Both events touched a raw nerve inside me. I couldn’t stop obsessing about how these men and women, who looked like my aunts and uncles back home, had lost their lives through such randomness. Back then, there was a constant narrative in the British media about foreigners, particularly those from Asia, Eastern Europe and the Middle East for flocking to the UK for being ‘economic migrants’, regardless of their individual stories and circumstance. I began to think about this aspect of prejudice, a form of classism that was more sophisticated than racism, and wanted to tell a story about immigrants coming to London for often convoluted reasons.

That was how I started writing The Arches of Gerrard Street. I’d decided to tie the various strands above to a protagonist with a motive and a journey, which was how Molly’s narrative came about. Many of my maternal relatives are from Malaysia, even though I’m born and bred in Singapore, and I decided to situate Molly as a small-town girl from Batu Pahat—rather than Singapore or Kuala Lumpur—a sleepy town I’d visited twice, once to visit a friend from junior college and another time with my mother to research for the book. 

Perhaps I was in my twenties then and in love when I started writing the book, for inadvertently, a romantic element leaked into the manuscript, which gave Molly an emotional arc as she physically and mentally journeyed away from her childhood self to a more mature self.

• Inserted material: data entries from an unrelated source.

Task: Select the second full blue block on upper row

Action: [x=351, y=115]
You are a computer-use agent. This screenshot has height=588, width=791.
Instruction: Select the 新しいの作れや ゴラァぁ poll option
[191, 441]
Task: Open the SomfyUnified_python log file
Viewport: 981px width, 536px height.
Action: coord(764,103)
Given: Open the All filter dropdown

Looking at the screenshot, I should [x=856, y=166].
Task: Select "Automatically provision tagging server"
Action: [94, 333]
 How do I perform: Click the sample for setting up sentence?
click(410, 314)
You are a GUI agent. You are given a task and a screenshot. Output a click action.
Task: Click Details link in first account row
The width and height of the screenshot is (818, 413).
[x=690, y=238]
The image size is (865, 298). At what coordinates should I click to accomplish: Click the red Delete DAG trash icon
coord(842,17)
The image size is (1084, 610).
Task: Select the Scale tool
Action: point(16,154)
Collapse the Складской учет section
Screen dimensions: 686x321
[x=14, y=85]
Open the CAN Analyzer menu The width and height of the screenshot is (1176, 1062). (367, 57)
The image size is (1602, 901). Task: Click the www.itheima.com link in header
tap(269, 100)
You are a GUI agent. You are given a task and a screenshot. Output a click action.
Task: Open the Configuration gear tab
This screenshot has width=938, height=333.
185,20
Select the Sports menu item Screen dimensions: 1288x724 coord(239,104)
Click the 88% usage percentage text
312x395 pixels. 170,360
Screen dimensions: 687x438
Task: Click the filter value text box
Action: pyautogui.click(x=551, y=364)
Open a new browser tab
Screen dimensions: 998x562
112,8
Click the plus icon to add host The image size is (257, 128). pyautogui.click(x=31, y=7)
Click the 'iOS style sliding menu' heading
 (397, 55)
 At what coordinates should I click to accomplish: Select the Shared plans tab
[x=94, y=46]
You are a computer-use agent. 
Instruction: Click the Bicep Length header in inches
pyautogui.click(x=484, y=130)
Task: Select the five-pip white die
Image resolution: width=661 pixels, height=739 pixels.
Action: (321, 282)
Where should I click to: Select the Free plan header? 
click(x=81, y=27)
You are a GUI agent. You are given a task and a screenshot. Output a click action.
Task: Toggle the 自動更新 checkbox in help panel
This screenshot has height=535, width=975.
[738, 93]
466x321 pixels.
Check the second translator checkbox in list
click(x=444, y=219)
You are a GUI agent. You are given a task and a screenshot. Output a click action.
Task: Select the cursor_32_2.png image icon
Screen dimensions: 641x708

This coming-of-age narrative became the backbone to the novel in which the reader gets to experience through her eyes the frustrations, failures and faith of the characters she encounters in the course of her journey. 

For this novel, two themes permeate the various characters and scenes: hope and luck. The former is about how hope prevails despite adversities while the latter is a charm that turns up to change one’s fortunes in the most unexpected ways. 

It’s been 17 years since I started work on The Arches of Gerrard Street and the issues that I depict in the book, such as racial profiling at airports, police disinterest over immigrants’ issues and human trafficking, persist today. Chinatown in London continues to be a community for the outliers and the Orient. I hope that readers who chance upon this book of mine will fall in love as did I, with both the characters and the setting—an iconic metaphor that is more than just a landmark but a pulse that connects the hands of London to its heart, barely visible but always felt. 

Details: The Arches of Gerrard Street is published by Penguin in paperback priced in local currencies.